Write the rails — instructions, examples, constraints
Per step, codify: what context to pull, what to do with it, the format of the handoff to the next step, and the failure modes to avoid. This is the rail your agent runs on.
Run it as a workflow, not a prompt
The sequence of steps becomes a single workflow that an agent can execute end-to-end. You're no longer prompting — you're operating a process.
Compose workflows into orchestration
Once you have niche workflows for the parts of your business that matter, build an orchestration agent on top. You speak to it; it fires the right workflow at the right moment.
Every workflow you ship makes the next one cheaper. Skills become reusable. Context becomes shared. The org's accumulated process becomes a moat.
How we build it in Claude Code
A workflow is a folder of markdown — not a tool, not a framework. Claude Code reads instructions at runtime. If something's off, you edit the file. The next run picks up the change.
One slash command per phase. The conductor of the run. /intake, /research, /build, /export.
Specialist instruction sets. Never user-invoked. A /research skill might pull in a guest-researcher and a transcript-analyst.
No code, no compile step. Edit the file to change behavior.
A checkpoint between every phase. Quality drift gets caught early.
If a check fails, the skill stops and points to the phase to rerun.
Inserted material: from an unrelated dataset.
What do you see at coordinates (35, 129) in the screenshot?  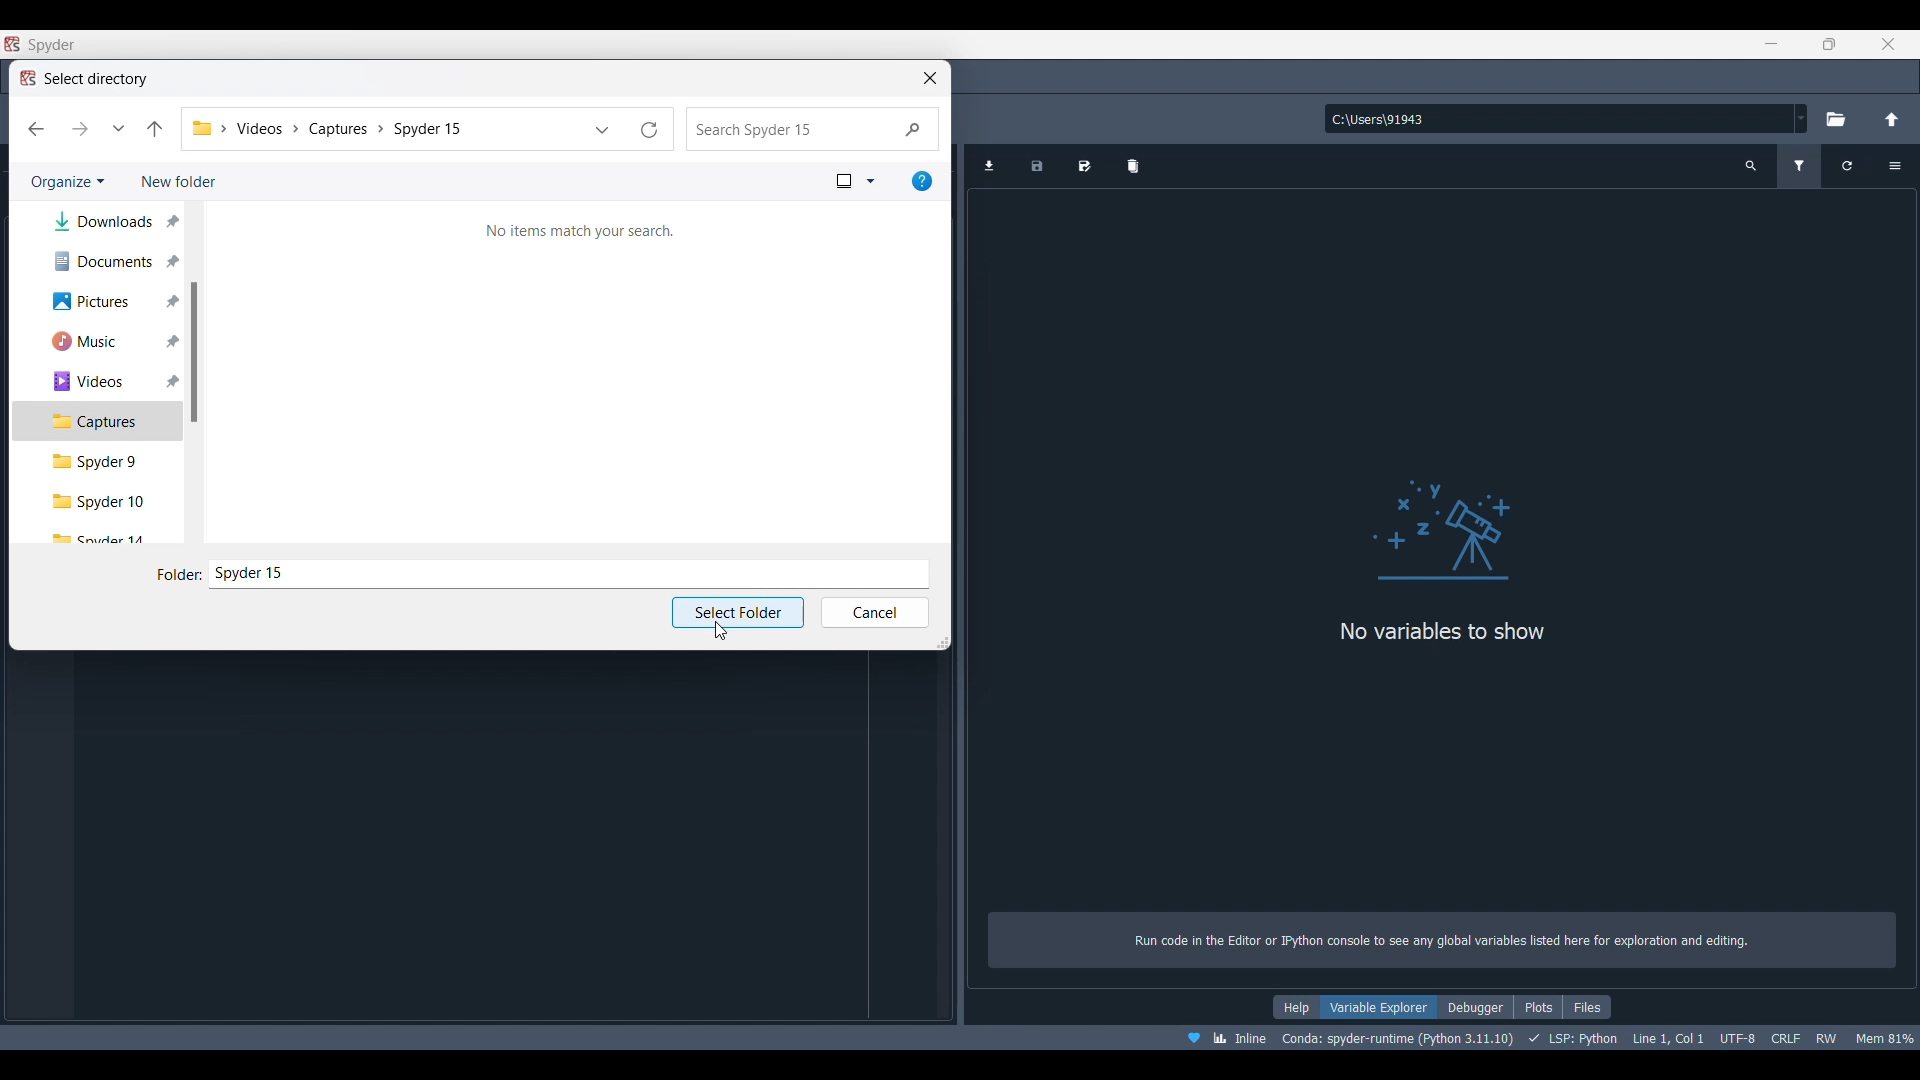 I see `Go back` at bounding box center [35, 129].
“Hey ChatGPT, do this for me.”
You'll get something. It might even be good. But it won't be repeatable, and it won't be yours. Service businesses live and die on consistency — that's exactly what undirected chat can't give you.
“Run the onboarding workflow for this client.”
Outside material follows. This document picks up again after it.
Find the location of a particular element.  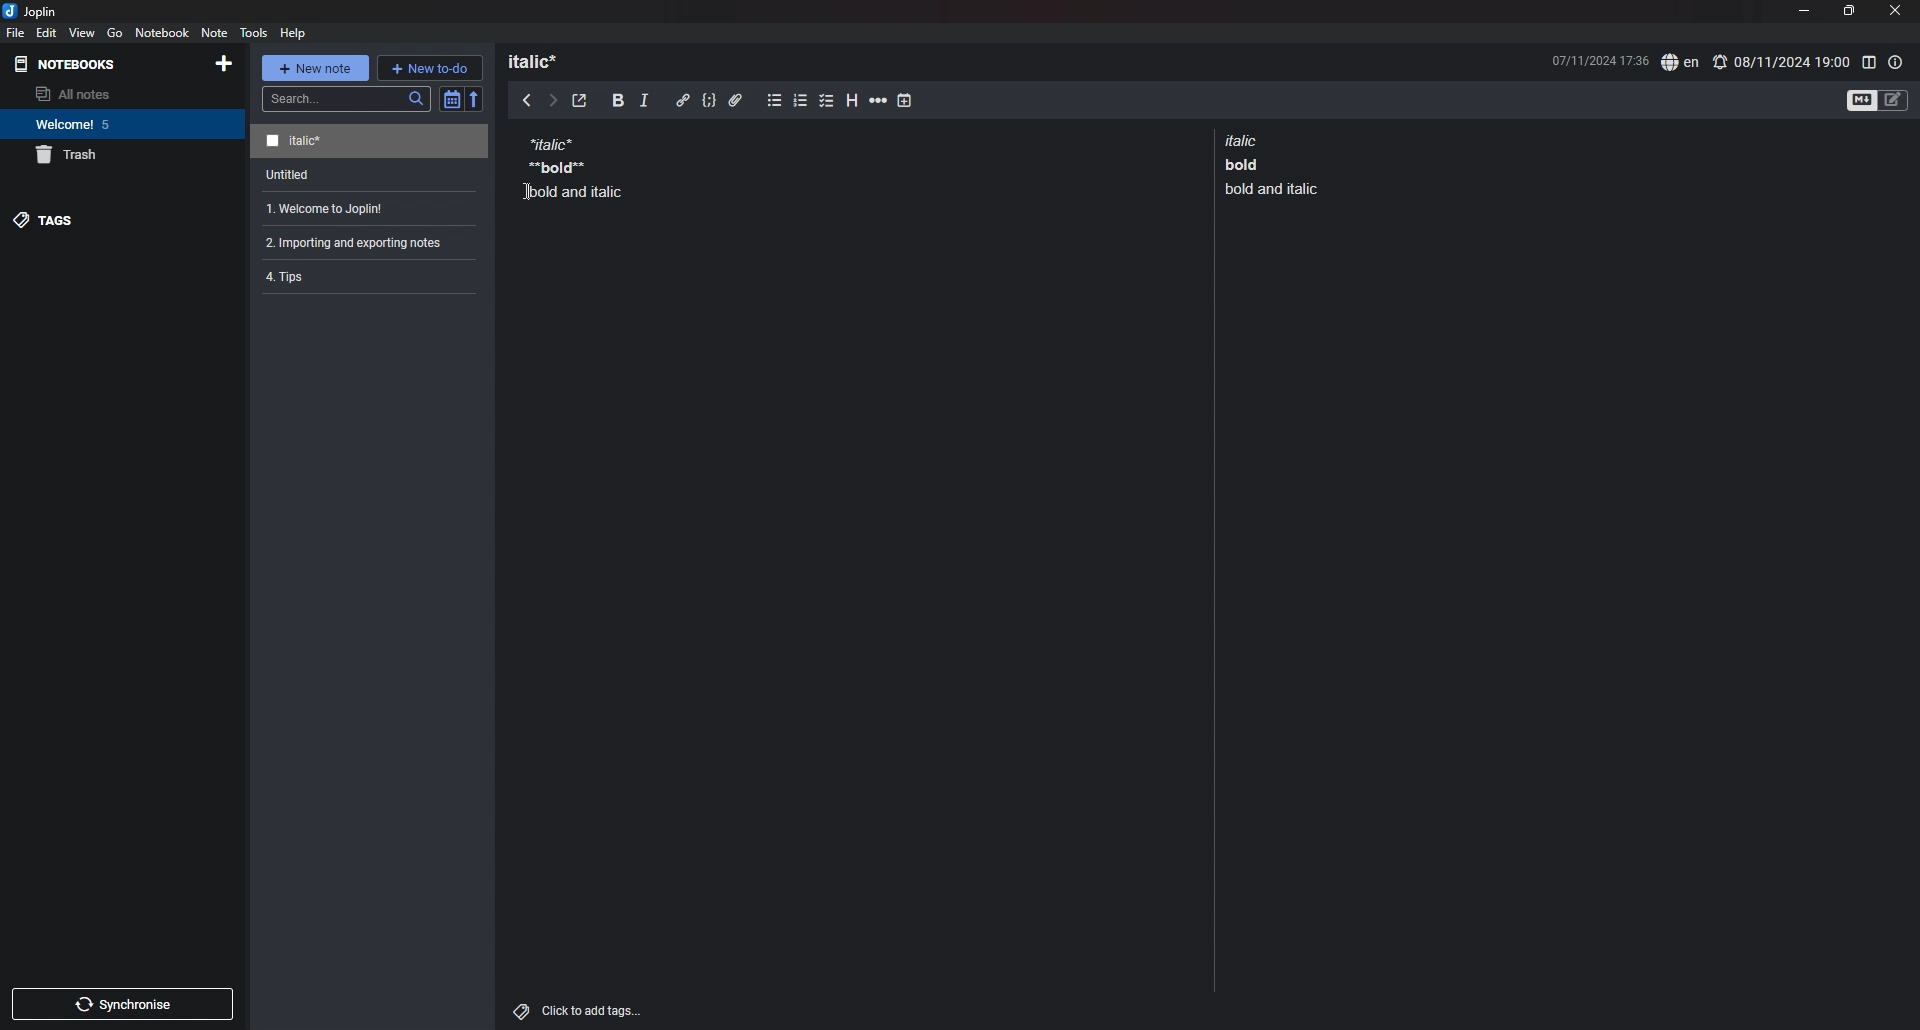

One trigger fires a documented sequence: profile lookup, competitor research, agenda generation, project setup, kickoff email. The output is the same caliber every time because the rails are the same every time.
Workflows are useless without the data they need to fire on.
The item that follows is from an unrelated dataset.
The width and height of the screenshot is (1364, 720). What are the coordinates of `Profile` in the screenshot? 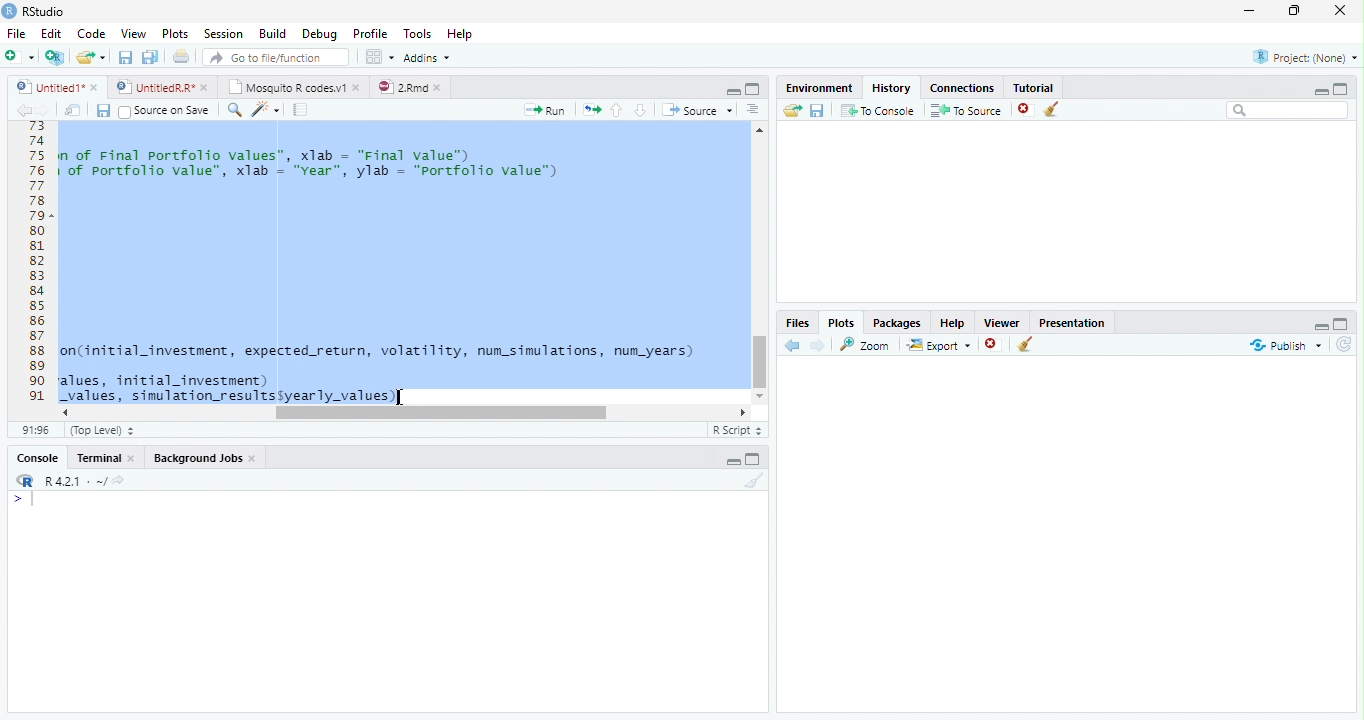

If your information lives in twelve disconnected tools, your workflows can't reach it. The single biggest unlock — bigger than any model upgrade — is consolidating your context into a structured, queryable spine. Everything plugs into it. Everything writes back to it.
Most workflows start with a trigger. The trigger needs context. The context lives in the brain.
Imagine the moment a new founder signs. The trigger fires the onboarding workflow. The workflow needs an accurate business profile, a voice profile, the call transcript, the avatars, the competitor set. If those documents are scaffolded in a known place for every client, the workflow runs cleanly. If they aren't, it stalls before it starts.
Get the scaffold right once. Standardize the folder structure, the documents that must exist, the format they take. Now any workflow you build downstream can assume that data exists, in that shape, in that place.
Founder signs the agreement.
Pull profile, transcripts, voice doc, avatars from the brain.
Competitor research · agenda draft · project setup · kickoff email.
Update the brain with new artifacts so the next workflow inherits them.
All of this is moving fast. The principles aren't.
New tools will land every quarter. Tiers will blur. Capabilities I haven't seen yet will change the math on specific decisions. But the core sequence — start from the result, decompose it, write the rails, centralize the context, orchestrate workflows — is the same playbook regardless of which model is on top.
The teams that win in the agentic era aren't the ones with the cleverest prompts. They're the ones with the most disciplined process and the cleanest company brain.